We have shown the feasibility of implementing dedicated software that could aid in improving operation time scheduling. The software is free to download and can assist individual surgeons with scheduling with a few steps of configuration.
Operating room time is a critical resource that generates high costs for a medical center (11). Therefore, optimally allocating OR time and planning for staff can maximize OR efficiency (12). As previously estimated, 1 minute of cataract surgery costs $11.24 (13); prediction of OR time may lead to improvement in surgical throughput (number of cases per unit time), reduced hospital cost, and improved patient care and satisfaction (14). Moreover, high-risk patients with pulmonary or orthopedic disorders could consider general anesthesia for longer surgery periods.

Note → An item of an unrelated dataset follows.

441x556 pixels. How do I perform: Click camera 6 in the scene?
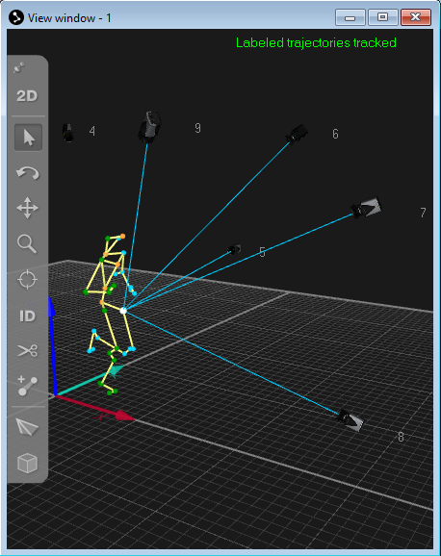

For 2 surgeons in our center, the PORS significantly contributed to the variability of OR time (29% and 51%), almost achieved a significant prediction for the third surgeon (p = 0.07), and was not helpful in prediction for the fourth surgeon. This may be due to the small number of cases but also to an inherent limitation of the PORS system, as risks are not fully characterized. For example, PXF on the pupil margin with dilated pupil diameter of 8 mm will receive 3 risk points but may not increase OR time as much as an extensive PXF on the lens capsule with zonular instability, which will receive the same number of risk points. Further amendments to the PORS system could be further incorporated in order to fine-tune this system. As demonstrated in Table IV, complications and longer OR time also were observed in not-high-risk patients, suggesting that the PORS cannot predict exactly how long each case will take. Hoverer, results from this study may serve as a basis for designing a surgery scheduling system based on the clinical skill of a given surgeon and patient individual risk.
In conclusion, this study examined predictors for cataract surgery time. Our results can be considered in surgery planning and preparation in order to allocate OR time considering cases with higher PORS.
Footnotes
Financial support: No financial support was received for this submission.
Conflict of interest: None of the authors has conflict of interest with this submission.